Concurrent Activation of Both Survival-Promoting and Death-Inducing Signaling by Chloroquine in Glioblastoma Stem Cells: Implications for Potential Risks and Benefits of Using Chloroquine as Radiosensitizer
Andreas Müller,
Patrick Weyerhäuser,
Nancy Berte,
Fitriasari Jonin,
Bogdan Lyubarskyy,
Bettina Sprang,
Sven Rainer Kantelhardt,
Gabriela Salinas,
Lennart Opitz,
Walter Schulz-Schaeffer,
Alf Giese,
Ella L. Kim
Affiliations
Andreas Müller
Experimental Neurooncology Group, Clinic for Neurosurgery, Johannes Gutenberg University Medical Centre, 55131 Mainz, Germany
Patrick Weyerhäuser
Institute of Toxicology, Johannes Gutenberg University Medical Centre, 55131 Mainz, Germany
Nancy Berte
Experimental Neurooncology Group, Clinic for Neurosurgery, Johannes Gutenberg University Medical Centre, 55131 Mainz, Germany
Fitriasari Jonin
Experimental Neurooncology Group, Clinic for Neurosurgery, Johannes Gutenberg University Medical Centre, 55131 Mainz, Germany
Bogdan Lyubarskyy
Experimental Neurooncology Group, Clinic for Neurosurgery, Johannes Gutenberg University Medical Centre, 55131 Mainz, Germany
Bettina Sprang
Experimental Neurooncology Group, Clinic for Neurosurgery, Johannes Gutenberg University Medical Centre, 55131 Mainz, Germany
Sven Rainer Kantelhardt
Experimental Neurooncology Group, Clinic for Neurosurgery, Johannes Gutenberg University Medical Centre, 55131 Mainz, Germany
Gabriela Salinas
NGS Integrative Genomics Core Unit (NIG), Institute for Human Genetics, University Medical Centre, 37075 Göttingen, Germany
Lennart Opitz
Functional Genomics Center Zurich, ETH Zurich, University of Zurich, 8092 Zurich, Switzerland
Walter Schulz-Schaeffer
Department of Neuropathology, Medical Faculty, Saarland University, 66123 Homburg, Germany
Alf Giese
Experimental Neurooncology Group, Clinic for Neurosurgery, Johannes Gutenberg University Medical Centre, 55131 Mainz, Germany
Ella L. Kim
Experimental Neurooncology Group, Clinic for Neurosurgery, Johannes Gutenberg University Medical Centre, 55131 Mainz, Germany
Lysosomotropic agent chloroquine was shown to sensitize non-stem glioblastoma cells to radiation in vitro with p53-dependent apoptosis implicated as one of the underlying mechanisms. The in vivo outcomes of chloroquine or its effects on glioblastoma stem cells have not been previously addressed.
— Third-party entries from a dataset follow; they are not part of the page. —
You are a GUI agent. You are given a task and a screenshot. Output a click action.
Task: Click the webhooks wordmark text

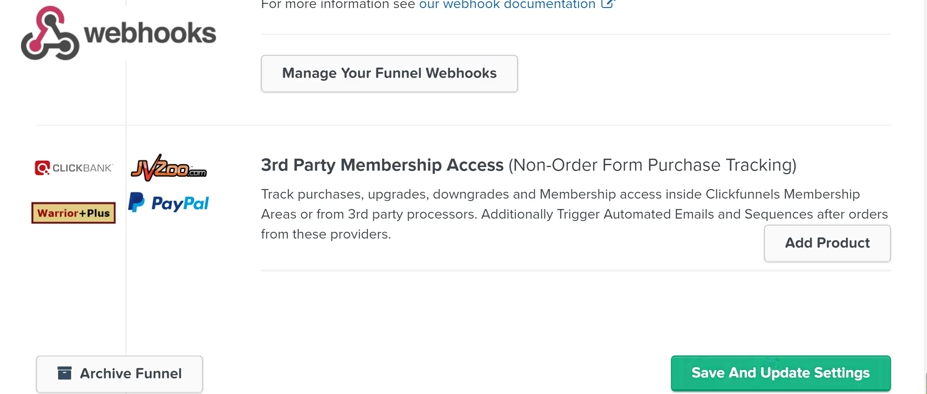point(150,33)
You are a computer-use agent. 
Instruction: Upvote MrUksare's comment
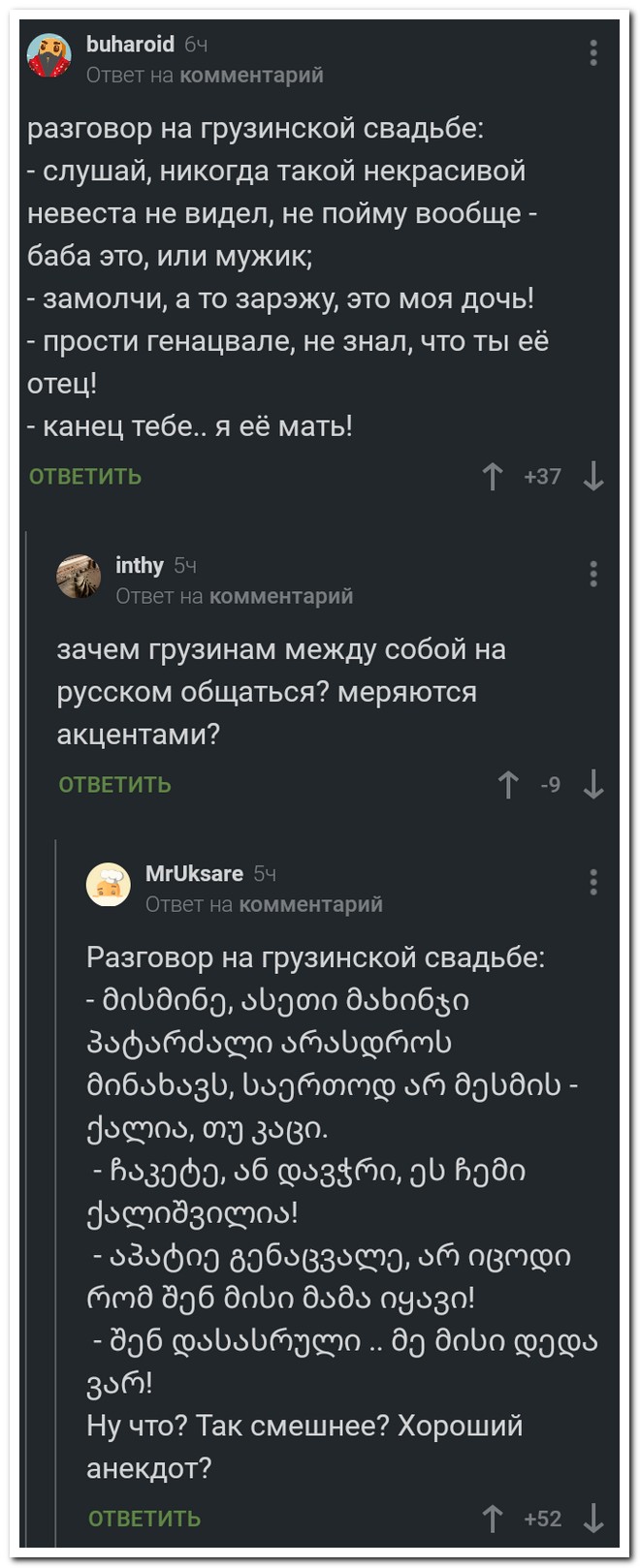(493, 1518)
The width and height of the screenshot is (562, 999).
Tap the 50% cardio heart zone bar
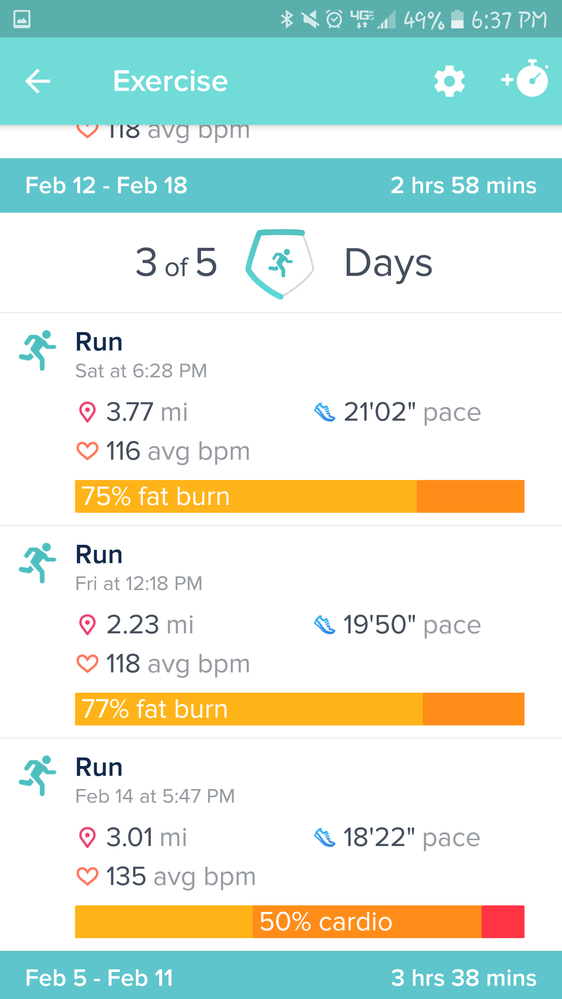click(299, 922)
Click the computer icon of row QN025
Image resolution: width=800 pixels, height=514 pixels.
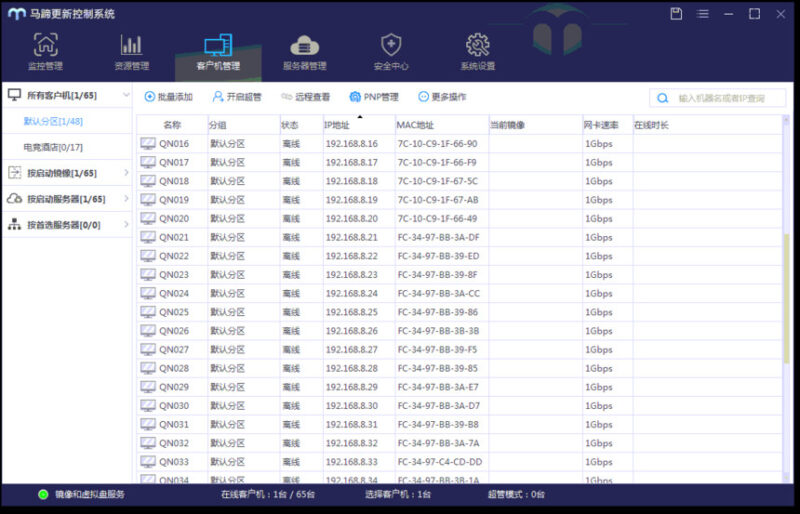click(148, 312)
This study undertakes a combinatorial approach encompassing in vitro, in vivo and in silico investigations to address the relationship between chloroquine-mediated radiosensitization and p53 status in glioblastoma stem cells. Our findings reveal that chloroquine elicits antagonistic impacts on signaling pathways involved in the regulation of cell fate via both transcription-dependent and transcription-independent mechanisms. Evidence is provided that transcriptional impacts of chloroquine are primarily determined by p53 with chloroquine-mediated activation of pro-survival mevalonate and p21-DREAM pathways being the dominant response in the background of wild type p53. Non-transcriptional effects of chloroquine are conserved and converge on key cell fate regulators ATM, HIPK2 and AKT in glioblastoma stem cells irrespective of their p53 status. Our findings indicate that pro-survival responses elicited by chloroquine predominate in the context of wild type p53 and are diminished in cells with transcriptionally impaired p53. We conclude that p53 is an important determinant of the balance between pro-survival and pro-death impacts of chloroquine and propose that p53 functional status should be taken into consideration when evaluating the efficacy of glioblastoma radiosensitization by chloroquine.